My view on what makes a man has changed considerably in 2010. Guys that impress me are the guys who are willing to be vulnerable. When a guy can say to me, “I suck at this, can you help?”, it immediately alerts me that this guy is strong in other areas of his life. It also shows me that he’s humble and that he wants to change. He wants to be a better man, better husband, better father, better friend. Guys that want to improve their relationships impress me; the ones that think they can do it all on their own make me sad — and I’m an introvert!

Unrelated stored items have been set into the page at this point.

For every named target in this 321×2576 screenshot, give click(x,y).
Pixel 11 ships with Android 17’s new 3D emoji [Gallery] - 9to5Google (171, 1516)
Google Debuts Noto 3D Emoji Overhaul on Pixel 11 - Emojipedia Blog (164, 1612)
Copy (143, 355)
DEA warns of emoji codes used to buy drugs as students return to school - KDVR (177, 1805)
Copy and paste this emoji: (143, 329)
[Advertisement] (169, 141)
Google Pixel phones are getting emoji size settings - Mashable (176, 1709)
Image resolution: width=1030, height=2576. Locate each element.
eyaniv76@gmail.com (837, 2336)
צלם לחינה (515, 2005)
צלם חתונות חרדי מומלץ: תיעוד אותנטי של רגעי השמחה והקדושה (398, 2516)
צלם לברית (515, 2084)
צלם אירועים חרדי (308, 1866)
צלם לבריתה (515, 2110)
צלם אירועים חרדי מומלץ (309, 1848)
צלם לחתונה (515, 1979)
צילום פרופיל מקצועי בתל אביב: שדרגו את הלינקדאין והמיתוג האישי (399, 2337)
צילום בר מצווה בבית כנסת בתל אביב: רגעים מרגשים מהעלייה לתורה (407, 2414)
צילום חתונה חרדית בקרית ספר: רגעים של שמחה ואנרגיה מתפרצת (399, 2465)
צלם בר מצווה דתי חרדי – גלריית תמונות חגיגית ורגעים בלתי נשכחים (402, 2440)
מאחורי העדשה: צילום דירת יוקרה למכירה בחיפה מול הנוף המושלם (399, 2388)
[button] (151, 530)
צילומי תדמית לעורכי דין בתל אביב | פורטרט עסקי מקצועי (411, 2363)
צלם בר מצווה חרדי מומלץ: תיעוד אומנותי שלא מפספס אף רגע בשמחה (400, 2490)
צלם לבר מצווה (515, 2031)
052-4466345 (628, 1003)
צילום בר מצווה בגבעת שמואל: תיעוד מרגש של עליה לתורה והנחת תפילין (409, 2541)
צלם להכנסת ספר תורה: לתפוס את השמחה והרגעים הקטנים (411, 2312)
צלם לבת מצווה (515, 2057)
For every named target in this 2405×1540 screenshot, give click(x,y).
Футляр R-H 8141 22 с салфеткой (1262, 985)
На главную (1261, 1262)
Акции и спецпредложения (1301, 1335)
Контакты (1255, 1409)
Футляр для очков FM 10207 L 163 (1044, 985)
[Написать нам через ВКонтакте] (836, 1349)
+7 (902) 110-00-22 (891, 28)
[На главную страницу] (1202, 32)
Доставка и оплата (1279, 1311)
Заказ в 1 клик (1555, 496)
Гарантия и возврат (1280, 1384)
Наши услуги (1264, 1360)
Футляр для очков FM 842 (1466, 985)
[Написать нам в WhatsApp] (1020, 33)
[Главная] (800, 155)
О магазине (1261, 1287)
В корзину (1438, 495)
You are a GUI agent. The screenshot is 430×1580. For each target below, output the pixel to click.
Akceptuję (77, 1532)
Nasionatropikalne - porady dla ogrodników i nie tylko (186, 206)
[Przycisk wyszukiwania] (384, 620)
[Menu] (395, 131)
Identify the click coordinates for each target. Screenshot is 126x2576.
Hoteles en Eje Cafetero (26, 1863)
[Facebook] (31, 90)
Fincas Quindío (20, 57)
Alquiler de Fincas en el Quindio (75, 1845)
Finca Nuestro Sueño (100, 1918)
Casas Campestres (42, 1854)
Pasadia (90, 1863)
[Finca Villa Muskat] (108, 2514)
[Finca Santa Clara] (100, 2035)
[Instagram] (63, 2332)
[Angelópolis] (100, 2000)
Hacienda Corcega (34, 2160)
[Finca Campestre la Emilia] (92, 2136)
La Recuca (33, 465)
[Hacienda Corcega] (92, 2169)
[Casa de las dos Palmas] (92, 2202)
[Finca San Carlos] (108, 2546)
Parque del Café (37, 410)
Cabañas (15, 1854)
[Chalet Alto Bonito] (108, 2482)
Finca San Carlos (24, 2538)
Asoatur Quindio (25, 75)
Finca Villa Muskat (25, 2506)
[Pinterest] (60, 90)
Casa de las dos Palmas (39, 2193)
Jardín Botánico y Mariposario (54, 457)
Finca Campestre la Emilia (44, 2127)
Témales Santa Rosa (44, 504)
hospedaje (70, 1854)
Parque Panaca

I received an email yesterday from each of three men that I care about. All three are in different places in their lives, their faith, and the accuracy of their self-identity. Each email, in its own way, brought me enormous joy and hope for them. By forcing their pride to submit to their desire to grow and be more fulfilled in their lives, they’ve already opened the door to meaningful, lasting change. I’m excited for all three of them because I know the growth that’s headed their way based on the conditions of their hearts — even the growth they’ve already seen will be dwarfed by what lies ahead of them.